Your book says tech employees made on average $425,000. That number seems enormous. Is that just in paper profits, or did workers really get all that cash?
We looked at nonexecutive employees, meaning below the top 5 executives, because top executives in most companies get about the top 20 percent of the options. This is an estimate based on what companies have said in option exercise filings. It's also based on a number of studies indicating that when you get to lower-level executives, managers and employees, they tend to exercise and sell as a general rule. We presumed that all the options exercised were sold and employees took the cash profit. If you think 10 percent didn't exercise and sell, you can lower the number. But all the evidence indicates that the vast majority below executive line workers sold and took profits. It's very clear that workers in companies like Microsoft and Intel and Apple and many other tech companies in the first wave made extensive, extensive wealth through broad-based stock options in the '80s and '90s.

So what does that mean for corporate ownership?
On average, the non-top 5 executive employees at the tech companies control 19 percent of equity through stock options, and about 2 percent through employee stock purchase plans. That compares to 2 percent for traditional Corporate America, where most employees have no options. A system of sharing the benefits of corporate growth has been developed in high-tech, and it's vastly different than the traditional way of organizing a corporation.

What does this mean for shareholders?
Sharing the wealth While we were writing the book the tech sell-off took place, and a lot of extreme skeptics asked, "Did this employee ownership help drive the sell-off, and did it dilute (value)?" We did a lot of field interviews and focus groups with regular employees. We concluded that in these kinds of knowledge companies, where product and profits are between the ears of employees and in their relationships with customers, that giving employees a piece of the action is key to developing information and pleasing customers. We don't think these companies could have done what they did without this wealth-sharing system.
In virtually all these companies the founders control less equity than employees as a group, which means the founders decided to dilute their own stake. We don't think they would have done that unless it was absolutely necessary.

Is there any evidence that employee equity drove the sell-off?
We couldn't find any evidence. It appears to us that the tech sell-off was driven by all the factors pundits have said: overcapacity, a general bubble in the market, and excessive positive predictions about how quickly broadband would spread. We don't think that broad-based ownership could be blamed.

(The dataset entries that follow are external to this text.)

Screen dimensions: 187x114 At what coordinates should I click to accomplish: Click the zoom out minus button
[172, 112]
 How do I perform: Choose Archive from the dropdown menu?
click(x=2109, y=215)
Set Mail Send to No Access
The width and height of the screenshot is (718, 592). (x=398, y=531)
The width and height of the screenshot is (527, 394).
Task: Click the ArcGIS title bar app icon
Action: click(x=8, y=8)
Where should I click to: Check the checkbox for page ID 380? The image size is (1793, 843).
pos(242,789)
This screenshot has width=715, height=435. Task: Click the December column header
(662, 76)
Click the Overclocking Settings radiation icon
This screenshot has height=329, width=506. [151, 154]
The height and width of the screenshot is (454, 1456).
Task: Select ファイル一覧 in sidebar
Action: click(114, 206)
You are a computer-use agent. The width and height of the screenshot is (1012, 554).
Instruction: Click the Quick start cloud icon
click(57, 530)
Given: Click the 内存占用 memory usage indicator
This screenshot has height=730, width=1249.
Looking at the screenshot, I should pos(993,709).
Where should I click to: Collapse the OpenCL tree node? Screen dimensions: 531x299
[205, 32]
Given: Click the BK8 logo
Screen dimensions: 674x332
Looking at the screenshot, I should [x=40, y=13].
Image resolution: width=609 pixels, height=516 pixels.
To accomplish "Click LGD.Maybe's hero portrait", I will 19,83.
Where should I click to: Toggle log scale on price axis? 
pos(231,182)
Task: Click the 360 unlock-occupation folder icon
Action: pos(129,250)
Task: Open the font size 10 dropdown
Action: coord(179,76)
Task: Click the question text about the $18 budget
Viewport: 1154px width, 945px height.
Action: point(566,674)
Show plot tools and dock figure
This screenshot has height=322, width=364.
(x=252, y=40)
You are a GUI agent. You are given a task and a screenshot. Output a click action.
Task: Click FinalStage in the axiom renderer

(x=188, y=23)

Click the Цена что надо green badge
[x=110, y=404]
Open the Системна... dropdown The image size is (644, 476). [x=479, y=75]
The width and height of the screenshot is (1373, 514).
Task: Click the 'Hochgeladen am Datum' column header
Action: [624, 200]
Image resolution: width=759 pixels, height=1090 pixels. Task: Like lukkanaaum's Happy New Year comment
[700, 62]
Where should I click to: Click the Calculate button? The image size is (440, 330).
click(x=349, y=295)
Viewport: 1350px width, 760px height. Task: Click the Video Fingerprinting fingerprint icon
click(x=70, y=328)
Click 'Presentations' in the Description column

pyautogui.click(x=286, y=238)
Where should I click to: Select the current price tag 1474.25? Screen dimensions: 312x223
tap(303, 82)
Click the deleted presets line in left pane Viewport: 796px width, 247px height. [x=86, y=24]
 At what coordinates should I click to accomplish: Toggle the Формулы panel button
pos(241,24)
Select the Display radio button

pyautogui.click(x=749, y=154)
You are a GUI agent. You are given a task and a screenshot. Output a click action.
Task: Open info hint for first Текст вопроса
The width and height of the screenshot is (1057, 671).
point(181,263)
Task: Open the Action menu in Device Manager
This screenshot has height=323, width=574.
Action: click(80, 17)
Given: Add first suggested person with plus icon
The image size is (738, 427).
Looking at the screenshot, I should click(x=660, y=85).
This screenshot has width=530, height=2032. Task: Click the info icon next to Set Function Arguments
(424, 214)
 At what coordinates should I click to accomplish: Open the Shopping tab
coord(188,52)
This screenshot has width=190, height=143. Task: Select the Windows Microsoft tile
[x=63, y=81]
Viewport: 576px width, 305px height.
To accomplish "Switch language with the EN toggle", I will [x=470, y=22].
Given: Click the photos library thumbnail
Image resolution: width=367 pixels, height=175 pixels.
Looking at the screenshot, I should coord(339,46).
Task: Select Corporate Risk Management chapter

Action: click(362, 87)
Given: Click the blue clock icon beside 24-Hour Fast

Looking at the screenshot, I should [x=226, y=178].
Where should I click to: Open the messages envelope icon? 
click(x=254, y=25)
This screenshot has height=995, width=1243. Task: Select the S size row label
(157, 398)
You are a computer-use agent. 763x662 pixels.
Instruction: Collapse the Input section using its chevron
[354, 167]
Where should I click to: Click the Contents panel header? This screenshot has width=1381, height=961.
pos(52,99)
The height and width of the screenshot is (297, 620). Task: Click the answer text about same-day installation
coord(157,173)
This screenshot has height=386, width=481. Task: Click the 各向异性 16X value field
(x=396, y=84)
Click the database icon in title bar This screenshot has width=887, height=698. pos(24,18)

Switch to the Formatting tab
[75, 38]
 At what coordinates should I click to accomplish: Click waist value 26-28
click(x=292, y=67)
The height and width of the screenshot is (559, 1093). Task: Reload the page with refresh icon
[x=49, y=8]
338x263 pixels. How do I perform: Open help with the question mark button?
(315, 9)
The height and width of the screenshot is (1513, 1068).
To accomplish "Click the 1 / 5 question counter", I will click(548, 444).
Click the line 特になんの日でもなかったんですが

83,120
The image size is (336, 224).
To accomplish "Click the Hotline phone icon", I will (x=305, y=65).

We don't think these companies could have done what they did without this wealth-sharing system.
There's no question that shareholders were probably very angry when they saw the option profits of tech company employees compared to their own losses. But it's important to realize that a lot of nonemployee shareholders made tens of billions themselves because they had the right timing on when to sell.

Some people think the real cost to shareholders isn't in granting the options. They think the true cost of options isn't being calculated right now, and that companies should be required to treat options as an expense.
Options have a cost, and their cost is in dilution to shareholders when they're exercised. When they're exercised, companies have to report that and they have to report diluted earnings per share. We think reporting should be more extensive and clear for shareholders. But the cost of options to shareholders in terms of dilution is already being reported.

The current debate is whether it should be a compensation cost like wages. We're not accountants, but our view on that is that--especially for nonexecutive employees--broad-based stock options are a form of long-term risk sharing. We think it's sufficient to report accounting for them as a long-term risk. We think expensing is an opaque solution to the real problem, which is that executive compensation has to grow to astounding heights, mostly through options, in traditional Corporate America. All expensing does is force Corporate America to hang out a sign saying, "This is how much it is."